While international companies have fared much better in India’s buoyant consumer products and financial services industries, the turmoil in telecom is unlikely to help Prime Minister Narendra Modi’s campaign to lure more foreign capital.
“India has always been a difficult market, even as it offers the prospects of great demographics and a billion-plus population,” Sampath Reddy, chief investment officer at Pune-based Bajaj Allianz Life Insurance Co., said.
“The Aircel episode definitely has lessons in the offing for anyone who starts a business in the country.”
Krishnan, 79, spent about $800 million to purchase Aircel in 2006, when less than 10 percent of India’s 1.1 billion people owned a mobile phone and the scope for growth looked nearly limitless.
By that time, the Harvard Business School graduate had already established himself as one of Malaysia’s most powerful billionaires, with controlling stakes in the country’s biggest mobile-phone and pay-television operators and close ties to former Prime Minister Mahathir Mohamad.
Faced with lackluster growth at home, Krishnan saw India’s booming market as key to his empire’s future. And he was willing to invest big to make Aircel a success.
Over the years, Maxis Communications Bhd., the holding company in which Krishnan owns a 45 percent stake, made about $3.4 billion of shareholder advances to Aircel, one of the people with knowledge of the matter said.
Maxis Communications also bought $1.2 billion of common stock and subscribed to $1.6 billion of redeemable preference shares, the person said.
While he had deep pockets, Krishnan failed to anticipate how cutthroat India’s telecom market would become. With nearly a dozen players jockeying for market share, call rates in the country plunged to some of the lowest levels worldwide.

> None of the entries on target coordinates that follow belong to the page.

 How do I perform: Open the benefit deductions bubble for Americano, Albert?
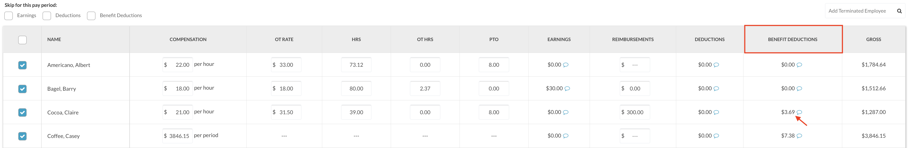[799, 65]

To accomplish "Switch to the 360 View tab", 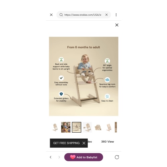I will 108,142.
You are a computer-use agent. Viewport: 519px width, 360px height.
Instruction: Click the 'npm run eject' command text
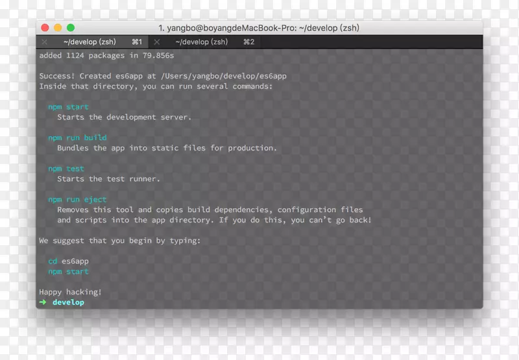tap(77, 200)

Competition has only intensified since 2016, when Reliance Jio Infocomm Ltd., owned by India’s richest man, who got close political contacts with bjp top brass stormed into the market and offered free calls.
Aircel made a last-ditch effort to gain scale by attempting a merger with Reliance Communications Ltd. A setback came in January 2017, when India’s highest court barred Aircel from selling or leasing its airwaves amid a broader graft lawsuit.
The deal eventually collapsed in October last year.
The company summed up its dire situation in a Twitter post on Wednesday announcing the bankruptcy filing, saying Aircel had been “facing troubled times in a highly financially stressed industry, owing to intense competition following the disruptive entry of a new player, legal and regulatory challenges, high level of unsustainable debt and increased losses.”
After Aircel, Krishnan is likely to spend more time focusing on his other businesses, which include Malaysian carrier Maxis Bhd. and pay-TV operator Astro Malaysia Holdings Bhd., the person with knowledge of the matter said.
Both companies are still profitable, though their stock prices have dropped by an average 10 percent over the past year, versus a 9.6 percent gain in Malaysia’s benchmark equity index, according to data compiled by Bloomberg.
That doesn’t mean Krishnan is giving up on India entirely. He still controls a stake in South Asia FM Ltd., a radio broadcaster, and TV service provider Sun Direct. The businesses are performing well, and Krishnan currently has no plans to sell, the person said.